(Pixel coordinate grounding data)
════
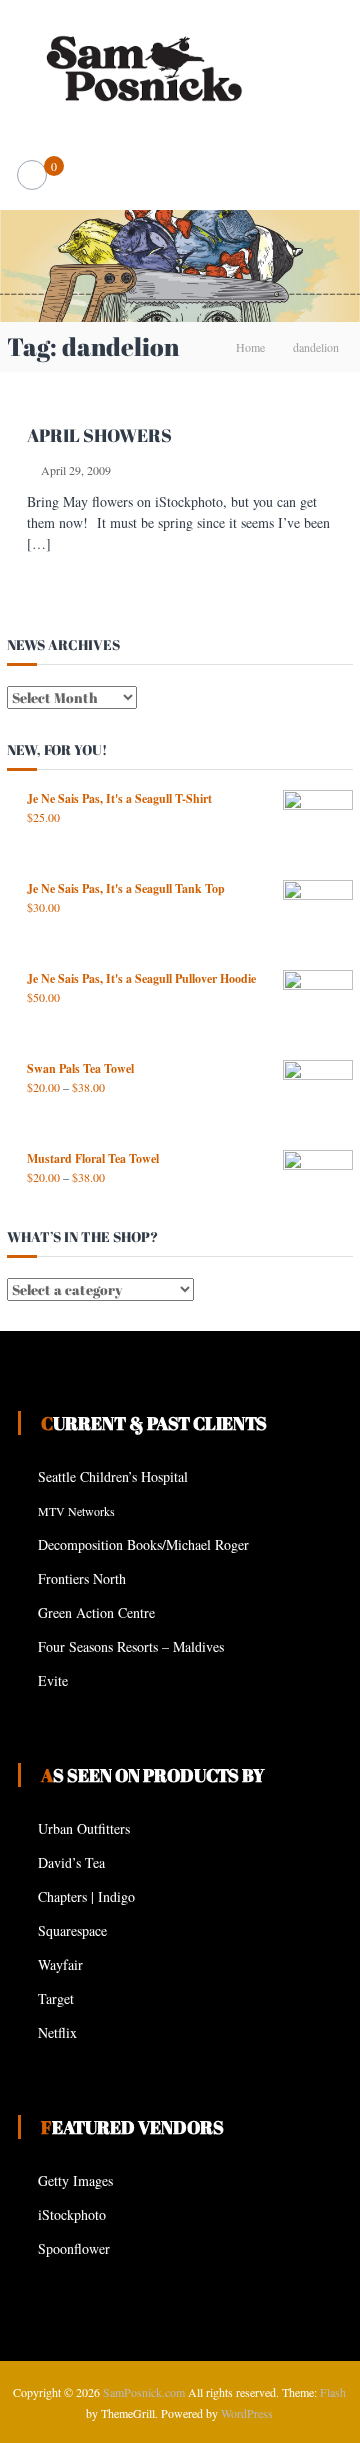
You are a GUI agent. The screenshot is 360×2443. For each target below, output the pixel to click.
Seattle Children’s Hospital (113, 1476)
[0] (32, 175)
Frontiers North (82, 1578)
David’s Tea (71, 1862)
════
Transcribe the data completely. No pictures should appear in the transcription.

You are a GUI agent. The screenshot is 360×2443. For each target below, output the pixel to click.
Seattle Children’s Hospital (113, 1476)
[0] (32, 175)
Frontiers North (82, 1578)
David’s Tea (71, 1862)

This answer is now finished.